The manga set in Neo-Tokyo, a city rebuilt after being destroyed in a mysterious explosion. Otomo directed his own animated film adaptation that premiered on July 16, 1988 — the same day that the story has the fictional Tokyo being destroyed. The first live-action film is scheduled for release in the summer of 2009 and will move the story's setting to "'New Manhattan,' a city rebuilt after being destroyed 31 years ago."
Ireland's Ruairi Robinson will be making his feature directorial debut with this project, and Gary Whitta (Book of Eli) is writing a script. Warner Brothers once had the film rights for Akira before, but Executive Vice-President Greg Silverman (300, Batman Begins) had to re-acquire them from Kodansha after a round of pitched bidding that reached seven figures. Mad Chance's Andrew Lazar, DiCaprio, and Appian Way's Jennifer Davisson will produce. No announcement has been made regarding the cast.
Update: The free version of Hollywood Reporter's article is now active, and more information about the original manga and anime adaptation have been added.

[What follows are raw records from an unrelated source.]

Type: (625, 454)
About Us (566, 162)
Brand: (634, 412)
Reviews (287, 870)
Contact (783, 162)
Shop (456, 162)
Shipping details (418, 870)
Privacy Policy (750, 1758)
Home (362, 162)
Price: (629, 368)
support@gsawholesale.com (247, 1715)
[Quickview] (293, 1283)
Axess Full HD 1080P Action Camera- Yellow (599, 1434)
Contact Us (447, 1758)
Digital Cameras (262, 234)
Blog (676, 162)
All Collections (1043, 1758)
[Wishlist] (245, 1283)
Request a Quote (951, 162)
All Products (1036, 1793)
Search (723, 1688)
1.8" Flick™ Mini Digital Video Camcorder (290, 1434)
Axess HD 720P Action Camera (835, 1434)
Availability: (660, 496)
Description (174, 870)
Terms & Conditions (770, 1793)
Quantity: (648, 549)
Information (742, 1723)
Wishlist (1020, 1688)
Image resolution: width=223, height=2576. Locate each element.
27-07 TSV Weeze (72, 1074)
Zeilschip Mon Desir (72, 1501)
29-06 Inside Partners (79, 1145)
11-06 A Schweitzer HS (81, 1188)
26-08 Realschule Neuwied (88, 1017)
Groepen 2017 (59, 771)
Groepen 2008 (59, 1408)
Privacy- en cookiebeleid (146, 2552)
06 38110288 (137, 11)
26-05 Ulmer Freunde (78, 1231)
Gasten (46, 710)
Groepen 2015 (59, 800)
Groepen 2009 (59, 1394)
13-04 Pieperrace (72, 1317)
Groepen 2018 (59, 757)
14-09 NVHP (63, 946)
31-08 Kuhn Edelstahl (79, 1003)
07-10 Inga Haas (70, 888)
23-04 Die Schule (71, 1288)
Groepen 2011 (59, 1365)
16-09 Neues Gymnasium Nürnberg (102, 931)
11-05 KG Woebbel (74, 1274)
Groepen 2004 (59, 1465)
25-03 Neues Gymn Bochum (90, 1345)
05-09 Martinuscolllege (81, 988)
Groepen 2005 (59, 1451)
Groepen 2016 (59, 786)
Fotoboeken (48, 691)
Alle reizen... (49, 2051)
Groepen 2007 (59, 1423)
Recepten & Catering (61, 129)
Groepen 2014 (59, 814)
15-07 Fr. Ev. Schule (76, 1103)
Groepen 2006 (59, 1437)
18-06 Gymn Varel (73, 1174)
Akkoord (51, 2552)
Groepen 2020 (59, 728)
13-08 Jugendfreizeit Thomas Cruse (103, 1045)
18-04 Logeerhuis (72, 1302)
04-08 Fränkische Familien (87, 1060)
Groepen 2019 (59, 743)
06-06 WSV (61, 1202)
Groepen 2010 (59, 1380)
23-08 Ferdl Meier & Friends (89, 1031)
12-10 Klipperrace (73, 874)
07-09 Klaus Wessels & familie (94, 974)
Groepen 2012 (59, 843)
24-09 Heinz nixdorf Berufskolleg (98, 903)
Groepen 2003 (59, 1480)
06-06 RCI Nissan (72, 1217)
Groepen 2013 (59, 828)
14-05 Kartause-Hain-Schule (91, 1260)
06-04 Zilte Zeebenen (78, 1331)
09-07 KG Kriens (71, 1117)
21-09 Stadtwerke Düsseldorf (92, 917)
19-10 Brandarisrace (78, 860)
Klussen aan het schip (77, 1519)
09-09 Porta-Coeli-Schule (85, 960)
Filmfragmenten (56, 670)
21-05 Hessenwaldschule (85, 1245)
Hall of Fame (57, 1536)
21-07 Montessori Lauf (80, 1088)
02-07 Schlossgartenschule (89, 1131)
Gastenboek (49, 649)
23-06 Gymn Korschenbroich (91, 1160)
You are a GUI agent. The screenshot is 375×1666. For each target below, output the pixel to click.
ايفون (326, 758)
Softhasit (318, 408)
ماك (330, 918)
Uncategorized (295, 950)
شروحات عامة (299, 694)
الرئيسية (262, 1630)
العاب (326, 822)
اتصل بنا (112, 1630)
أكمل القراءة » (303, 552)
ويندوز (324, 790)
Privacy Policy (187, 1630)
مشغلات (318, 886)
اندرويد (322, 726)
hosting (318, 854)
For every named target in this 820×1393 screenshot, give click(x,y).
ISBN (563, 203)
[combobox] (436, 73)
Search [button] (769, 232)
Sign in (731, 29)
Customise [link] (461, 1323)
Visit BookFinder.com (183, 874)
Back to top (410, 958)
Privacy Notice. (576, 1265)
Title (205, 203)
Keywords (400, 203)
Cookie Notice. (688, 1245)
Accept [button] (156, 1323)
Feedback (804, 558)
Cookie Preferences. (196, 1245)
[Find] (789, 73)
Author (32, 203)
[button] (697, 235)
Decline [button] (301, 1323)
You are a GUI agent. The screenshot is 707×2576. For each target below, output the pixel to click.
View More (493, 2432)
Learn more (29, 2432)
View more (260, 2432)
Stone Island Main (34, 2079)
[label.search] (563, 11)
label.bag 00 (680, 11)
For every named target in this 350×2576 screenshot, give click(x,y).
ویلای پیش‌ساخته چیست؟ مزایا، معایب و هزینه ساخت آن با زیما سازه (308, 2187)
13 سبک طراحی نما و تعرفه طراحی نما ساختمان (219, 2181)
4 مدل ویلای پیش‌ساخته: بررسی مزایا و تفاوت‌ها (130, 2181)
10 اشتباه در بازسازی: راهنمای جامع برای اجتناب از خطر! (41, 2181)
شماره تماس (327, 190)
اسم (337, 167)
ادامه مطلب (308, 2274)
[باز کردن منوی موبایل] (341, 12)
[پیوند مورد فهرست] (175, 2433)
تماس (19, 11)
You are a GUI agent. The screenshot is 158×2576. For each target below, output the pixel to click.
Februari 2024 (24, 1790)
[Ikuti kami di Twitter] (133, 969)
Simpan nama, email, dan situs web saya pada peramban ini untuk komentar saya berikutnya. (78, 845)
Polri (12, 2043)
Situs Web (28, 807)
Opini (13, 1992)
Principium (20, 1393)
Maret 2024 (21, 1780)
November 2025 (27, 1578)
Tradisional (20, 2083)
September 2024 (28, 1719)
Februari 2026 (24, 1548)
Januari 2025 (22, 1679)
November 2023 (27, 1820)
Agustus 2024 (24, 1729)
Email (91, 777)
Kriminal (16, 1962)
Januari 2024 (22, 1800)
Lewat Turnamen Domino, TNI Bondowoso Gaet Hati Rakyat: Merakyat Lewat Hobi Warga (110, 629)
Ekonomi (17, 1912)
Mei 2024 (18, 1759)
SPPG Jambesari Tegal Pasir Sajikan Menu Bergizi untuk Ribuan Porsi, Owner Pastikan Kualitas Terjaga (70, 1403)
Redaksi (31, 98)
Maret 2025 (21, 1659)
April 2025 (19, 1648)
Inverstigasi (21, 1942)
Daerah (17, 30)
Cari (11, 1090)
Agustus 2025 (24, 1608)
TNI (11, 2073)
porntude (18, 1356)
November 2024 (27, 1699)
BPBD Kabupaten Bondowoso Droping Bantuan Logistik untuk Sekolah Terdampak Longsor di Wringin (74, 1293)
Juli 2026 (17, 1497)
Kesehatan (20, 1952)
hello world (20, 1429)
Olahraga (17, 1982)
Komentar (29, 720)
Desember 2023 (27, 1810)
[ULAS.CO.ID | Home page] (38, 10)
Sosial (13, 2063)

Update 2: The Hollywood Reporter's article added a picture of the Akira character from CAPCOM's Rival School (Rival Gakuen) videogames. This Akira character is entirely unrelated to either Katsuhiro Otomo's manga or the planned live-action movies. Robinson directed "The Silent City" short with Cillian Murphy (Batman Begins' Scarecrow) and the Oscar-nominated "Fifty Percent Grey" animated short. Whitta was the editor-in-chief of PC Gamer magazine and the writer of the comic-book adaptation of the Death Jr. videogame.